Assigned task: Return verbatim every line from the first line of the data below to the line that contains "Given: Click the red delete X for Week 1", inclusive, and no further.
--- Data listing ---
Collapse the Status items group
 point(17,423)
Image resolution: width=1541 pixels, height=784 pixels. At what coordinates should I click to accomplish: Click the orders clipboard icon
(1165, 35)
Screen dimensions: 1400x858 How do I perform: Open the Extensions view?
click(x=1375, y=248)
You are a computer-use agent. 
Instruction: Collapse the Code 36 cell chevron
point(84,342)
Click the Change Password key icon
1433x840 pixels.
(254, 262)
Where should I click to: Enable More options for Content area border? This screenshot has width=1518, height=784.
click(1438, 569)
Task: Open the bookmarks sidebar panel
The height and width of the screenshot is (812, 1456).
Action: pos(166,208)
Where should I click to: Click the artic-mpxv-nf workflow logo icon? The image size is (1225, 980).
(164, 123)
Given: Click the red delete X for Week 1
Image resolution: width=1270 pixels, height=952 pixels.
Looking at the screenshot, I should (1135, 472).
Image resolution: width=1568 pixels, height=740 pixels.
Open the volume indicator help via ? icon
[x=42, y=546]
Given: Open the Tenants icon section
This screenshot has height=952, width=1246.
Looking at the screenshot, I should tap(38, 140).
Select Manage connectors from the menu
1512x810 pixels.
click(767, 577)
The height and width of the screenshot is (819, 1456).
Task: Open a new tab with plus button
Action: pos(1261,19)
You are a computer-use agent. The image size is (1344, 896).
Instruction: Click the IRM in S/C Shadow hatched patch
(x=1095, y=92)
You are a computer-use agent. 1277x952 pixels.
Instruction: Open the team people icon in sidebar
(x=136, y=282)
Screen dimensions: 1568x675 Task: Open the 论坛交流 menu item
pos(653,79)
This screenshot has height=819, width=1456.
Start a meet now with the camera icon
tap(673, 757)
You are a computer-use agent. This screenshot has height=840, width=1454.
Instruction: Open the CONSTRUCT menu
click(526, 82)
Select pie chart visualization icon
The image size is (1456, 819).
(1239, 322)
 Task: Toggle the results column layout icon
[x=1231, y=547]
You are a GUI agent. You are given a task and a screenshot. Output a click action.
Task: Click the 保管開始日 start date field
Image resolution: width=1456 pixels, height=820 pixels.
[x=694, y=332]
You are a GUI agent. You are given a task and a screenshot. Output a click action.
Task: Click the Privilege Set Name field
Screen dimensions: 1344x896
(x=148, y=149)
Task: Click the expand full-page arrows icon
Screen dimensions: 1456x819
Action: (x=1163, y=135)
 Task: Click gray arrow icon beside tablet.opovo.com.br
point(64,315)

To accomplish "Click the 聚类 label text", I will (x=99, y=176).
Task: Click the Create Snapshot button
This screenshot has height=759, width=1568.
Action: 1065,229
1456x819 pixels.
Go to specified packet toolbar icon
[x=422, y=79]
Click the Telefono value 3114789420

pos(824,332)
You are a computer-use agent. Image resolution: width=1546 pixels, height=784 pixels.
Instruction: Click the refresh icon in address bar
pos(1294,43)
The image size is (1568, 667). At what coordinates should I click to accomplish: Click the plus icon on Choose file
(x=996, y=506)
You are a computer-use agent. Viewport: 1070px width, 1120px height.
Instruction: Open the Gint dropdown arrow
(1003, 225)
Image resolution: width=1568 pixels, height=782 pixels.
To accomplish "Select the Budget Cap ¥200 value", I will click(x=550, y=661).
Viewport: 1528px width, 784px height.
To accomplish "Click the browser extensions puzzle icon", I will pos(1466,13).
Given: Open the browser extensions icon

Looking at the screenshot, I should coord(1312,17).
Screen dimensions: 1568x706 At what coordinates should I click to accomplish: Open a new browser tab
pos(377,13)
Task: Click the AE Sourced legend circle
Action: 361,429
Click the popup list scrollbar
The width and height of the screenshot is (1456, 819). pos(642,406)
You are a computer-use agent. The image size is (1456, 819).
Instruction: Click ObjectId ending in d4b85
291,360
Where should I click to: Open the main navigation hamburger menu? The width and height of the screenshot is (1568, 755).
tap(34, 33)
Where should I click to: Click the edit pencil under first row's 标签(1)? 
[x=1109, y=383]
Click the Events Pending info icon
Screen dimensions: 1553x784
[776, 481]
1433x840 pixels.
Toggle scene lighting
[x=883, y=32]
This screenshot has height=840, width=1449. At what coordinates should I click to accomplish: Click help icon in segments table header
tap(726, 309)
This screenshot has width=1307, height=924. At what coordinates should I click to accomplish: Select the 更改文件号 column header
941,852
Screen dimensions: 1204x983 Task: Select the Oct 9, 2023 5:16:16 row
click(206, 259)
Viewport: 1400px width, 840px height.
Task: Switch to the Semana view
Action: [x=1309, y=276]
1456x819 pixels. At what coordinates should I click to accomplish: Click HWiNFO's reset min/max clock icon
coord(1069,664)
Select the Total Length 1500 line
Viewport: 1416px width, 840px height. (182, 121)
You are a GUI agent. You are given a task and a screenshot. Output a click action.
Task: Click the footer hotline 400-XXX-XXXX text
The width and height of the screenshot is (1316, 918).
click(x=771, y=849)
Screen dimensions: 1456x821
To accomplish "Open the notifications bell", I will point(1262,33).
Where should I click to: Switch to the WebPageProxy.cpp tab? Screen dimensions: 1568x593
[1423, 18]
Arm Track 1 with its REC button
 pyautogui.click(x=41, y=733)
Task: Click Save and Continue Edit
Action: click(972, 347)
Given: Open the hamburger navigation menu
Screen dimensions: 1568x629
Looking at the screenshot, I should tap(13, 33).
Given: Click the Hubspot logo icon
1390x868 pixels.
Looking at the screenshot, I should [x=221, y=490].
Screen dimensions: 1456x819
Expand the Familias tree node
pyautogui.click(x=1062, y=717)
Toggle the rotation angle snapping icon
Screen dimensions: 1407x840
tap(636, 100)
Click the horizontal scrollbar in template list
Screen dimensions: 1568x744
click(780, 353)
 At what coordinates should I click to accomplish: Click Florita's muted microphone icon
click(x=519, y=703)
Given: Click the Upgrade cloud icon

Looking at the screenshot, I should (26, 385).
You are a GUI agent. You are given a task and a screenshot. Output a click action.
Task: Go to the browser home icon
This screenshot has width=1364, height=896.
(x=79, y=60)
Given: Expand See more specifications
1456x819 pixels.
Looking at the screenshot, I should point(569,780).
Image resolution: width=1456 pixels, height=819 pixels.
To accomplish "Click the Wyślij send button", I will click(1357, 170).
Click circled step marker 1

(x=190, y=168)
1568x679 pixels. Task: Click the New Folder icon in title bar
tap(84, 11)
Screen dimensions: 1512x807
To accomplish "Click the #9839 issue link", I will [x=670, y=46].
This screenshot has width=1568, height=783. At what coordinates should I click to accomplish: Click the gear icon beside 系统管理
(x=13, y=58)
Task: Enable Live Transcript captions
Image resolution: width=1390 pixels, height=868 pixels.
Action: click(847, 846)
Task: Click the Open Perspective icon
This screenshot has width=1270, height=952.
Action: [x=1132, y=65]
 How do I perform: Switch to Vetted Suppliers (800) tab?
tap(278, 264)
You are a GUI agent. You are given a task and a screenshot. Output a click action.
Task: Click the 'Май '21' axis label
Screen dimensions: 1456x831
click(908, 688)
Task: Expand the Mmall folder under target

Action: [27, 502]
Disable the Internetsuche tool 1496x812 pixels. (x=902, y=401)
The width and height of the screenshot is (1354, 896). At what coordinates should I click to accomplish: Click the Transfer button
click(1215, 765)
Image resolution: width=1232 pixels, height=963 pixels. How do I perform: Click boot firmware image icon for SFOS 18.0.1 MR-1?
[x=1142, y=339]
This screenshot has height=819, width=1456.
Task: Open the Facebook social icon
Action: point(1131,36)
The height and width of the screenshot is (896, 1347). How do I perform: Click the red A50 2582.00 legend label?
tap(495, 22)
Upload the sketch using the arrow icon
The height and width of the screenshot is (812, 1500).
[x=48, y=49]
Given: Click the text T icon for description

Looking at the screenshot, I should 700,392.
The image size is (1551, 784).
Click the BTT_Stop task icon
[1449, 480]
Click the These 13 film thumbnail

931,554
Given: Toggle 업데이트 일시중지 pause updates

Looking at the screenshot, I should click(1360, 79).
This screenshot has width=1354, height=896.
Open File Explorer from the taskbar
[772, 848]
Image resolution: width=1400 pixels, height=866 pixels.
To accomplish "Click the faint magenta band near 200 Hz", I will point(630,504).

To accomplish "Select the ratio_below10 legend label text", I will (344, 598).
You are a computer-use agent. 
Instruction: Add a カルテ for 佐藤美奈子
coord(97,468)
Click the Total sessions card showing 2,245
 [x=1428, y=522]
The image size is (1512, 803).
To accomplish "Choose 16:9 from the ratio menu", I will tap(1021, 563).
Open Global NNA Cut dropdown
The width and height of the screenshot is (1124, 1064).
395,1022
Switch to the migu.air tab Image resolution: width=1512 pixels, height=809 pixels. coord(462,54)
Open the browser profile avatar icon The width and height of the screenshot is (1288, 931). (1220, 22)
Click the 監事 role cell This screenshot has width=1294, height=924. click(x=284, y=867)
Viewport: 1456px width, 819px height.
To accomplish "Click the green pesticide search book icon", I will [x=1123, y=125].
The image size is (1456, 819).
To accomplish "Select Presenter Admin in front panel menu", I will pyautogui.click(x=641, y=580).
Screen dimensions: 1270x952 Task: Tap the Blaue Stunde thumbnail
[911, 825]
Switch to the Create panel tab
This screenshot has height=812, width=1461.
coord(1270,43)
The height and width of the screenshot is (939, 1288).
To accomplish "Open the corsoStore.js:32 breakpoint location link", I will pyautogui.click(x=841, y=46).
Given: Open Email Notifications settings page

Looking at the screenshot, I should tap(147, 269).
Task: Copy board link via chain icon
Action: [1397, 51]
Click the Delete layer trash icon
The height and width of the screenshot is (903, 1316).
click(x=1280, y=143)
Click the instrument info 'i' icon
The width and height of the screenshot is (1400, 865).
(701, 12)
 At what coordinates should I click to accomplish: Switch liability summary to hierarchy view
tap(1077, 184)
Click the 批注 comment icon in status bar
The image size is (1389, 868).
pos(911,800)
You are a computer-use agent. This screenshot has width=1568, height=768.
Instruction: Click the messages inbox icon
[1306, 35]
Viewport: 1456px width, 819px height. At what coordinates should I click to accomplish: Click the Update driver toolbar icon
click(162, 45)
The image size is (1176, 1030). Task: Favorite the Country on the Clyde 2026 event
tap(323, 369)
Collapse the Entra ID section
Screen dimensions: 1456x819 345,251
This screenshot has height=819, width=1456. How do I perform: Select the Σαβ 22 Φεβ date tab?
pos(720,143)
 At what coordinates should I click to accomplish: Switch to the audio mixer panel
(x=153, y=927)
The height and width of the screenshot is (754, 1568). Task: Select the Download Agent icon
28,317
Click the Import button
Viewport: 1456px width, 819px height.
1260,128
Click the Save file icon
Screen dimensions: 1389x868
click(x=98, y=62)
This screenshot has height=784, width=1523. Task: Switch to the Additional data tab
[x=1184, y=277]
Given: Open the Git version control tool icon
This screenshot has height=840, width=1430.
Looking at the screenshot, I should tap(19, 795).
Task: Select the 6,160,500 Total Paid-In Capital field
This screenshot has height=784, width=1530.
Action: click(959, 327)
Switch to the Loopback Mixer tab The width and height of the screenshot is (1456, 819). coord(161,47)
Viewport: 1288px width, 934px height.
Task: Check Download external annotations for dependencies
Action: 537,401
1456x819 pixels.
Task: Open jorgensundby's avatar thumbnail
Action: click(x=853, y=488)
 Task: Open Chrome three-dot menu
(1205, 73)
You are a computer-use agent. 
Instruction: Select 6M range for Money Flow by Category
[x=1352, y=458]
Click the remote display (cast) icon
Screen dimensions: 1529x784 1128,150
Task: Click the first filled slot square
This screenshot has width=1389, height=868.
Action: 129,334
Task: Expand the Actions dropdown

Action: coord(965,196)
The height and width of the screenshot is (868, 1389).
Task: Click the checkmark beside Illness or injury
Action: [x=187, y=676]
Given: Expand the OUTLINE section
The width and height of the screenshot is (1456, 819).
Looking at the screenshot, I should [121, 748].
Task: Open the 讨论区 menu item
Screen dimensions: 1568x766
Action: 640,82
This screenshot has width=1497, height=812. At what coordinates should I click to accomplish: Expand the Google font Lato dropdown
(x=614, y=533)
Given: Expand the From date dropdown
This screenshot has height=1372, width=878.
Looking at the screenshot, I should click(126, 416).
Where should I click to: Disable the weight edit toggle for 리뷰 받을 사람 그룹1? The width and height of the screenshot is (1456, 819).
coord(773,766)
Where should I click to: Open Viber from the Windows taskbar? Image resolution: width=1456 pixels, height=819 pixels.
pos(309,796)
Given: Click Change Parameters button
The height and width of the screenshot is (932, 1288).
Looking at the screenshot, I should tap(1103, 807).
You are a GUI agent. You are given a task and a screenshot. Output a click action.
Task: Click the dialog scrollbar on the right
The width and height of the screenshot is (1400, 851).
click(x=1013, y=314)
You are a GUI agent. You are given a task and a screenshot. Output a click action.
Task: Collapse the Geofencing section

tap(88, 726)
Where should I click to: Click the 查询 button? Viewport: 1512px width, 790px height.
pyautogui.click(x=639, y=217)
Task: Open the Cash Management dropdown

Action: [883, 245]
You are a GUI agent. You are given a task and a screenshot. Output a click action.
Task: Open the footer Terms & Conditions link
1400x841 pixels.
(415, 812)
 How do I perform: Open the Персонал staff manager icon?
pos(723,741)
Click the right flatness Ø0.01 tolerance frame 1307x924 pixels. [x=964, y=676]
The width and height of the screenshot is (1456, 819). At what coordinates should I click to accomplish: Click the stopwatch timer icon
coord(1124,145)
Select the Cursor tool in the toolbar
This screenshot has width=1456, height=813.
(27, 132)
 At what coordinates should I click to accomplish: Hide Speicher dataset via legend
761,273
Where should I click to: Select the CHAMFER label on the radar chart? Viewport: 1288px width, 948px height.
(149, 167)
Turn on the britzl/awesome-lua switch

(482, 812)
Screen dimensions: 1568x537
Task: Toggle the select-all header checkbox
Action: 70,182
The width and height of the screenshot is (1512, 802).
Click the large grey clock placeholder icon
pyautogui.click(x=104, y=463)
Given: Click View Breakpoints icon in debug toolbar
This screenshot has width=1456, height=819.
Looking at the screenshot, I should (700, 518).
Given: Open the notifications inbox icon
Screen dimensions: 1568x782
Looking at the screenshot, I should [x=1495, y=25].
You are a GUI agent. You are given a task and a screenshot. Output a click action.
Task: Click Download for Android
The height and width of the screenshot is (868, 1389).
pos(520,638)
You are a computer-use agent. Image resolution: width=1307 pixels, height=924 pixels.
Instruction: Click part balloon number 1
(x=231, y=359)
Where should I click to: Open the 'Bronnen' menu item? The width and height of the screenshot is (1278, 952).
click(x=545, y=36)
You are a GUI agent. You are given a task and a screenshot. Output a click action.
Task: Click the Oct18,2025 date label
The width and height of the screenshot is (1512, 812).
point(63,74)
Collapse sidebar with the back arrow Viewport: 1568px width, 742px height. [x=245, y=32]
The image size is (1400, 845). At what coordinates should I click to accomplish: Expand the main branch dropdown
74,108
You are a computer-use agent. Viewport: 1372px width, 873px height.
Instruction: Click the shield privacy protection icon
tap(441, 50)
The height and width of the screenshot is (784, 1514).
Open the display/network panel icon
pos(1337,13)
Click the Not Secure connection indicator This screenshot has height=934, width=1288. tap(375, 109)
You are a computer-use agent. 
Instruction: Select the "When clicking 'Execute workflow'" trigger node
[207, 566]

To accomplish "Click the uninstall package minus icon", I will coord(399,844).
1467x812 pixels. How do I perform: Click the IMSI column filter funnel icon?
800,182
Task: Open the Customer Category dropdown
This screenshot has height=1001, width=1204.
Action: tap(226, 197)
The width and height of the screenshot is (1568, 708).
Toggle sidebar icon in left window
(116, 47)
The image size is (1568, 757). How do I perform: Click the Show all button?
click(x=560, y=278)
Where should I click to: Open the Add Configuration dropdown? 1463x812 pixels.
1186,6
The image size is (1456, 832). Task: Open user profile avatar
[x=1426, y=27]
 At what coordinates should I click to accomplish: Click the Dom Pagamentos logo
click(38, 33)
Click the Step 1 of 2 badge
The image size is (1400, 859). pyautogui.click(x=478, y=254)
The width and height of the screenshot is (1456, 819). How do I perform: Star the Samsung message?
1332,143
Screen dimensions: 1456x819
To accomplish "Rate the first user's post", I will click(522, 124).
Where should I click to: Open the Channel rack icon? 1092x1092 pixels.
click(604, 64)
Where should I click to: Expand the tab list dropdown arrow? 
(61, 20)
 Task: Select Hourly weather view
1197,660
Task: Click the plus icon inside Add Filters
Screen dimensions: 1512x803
---
Answer to the exercise:
Collapse the Status items group
 point(17,423)
Image resolution: width=1541 pixels, height=784 pixels. At what coordinates should I click to accomplish: Click the orders clipboard icon
(1165, 35)
Screen dimensions: 1400x858 How do I perform: Open the Extensions view?
click(x=1375, y=248)
You are a computer-use agent. 
Instruction: Collapse the Code 36 cell chevron
point(84,342)
Click the Change Password key icon
1433x840 pixels.
(254, 262)
Where should I click to: Enable More options for Content area border? This screenshot has width=1518, height=784.
click(1438, 569)
Task: Open the bookmarks sidebar panel
The height and width of the screenshot is (812, 1456).
Action: pos(166,208)
Where should I click to: Click the artic-mpxv-nf workflow logo icon? The image size is (1225, 980).
(164, 123)
Given: Click the red delete X for Week 1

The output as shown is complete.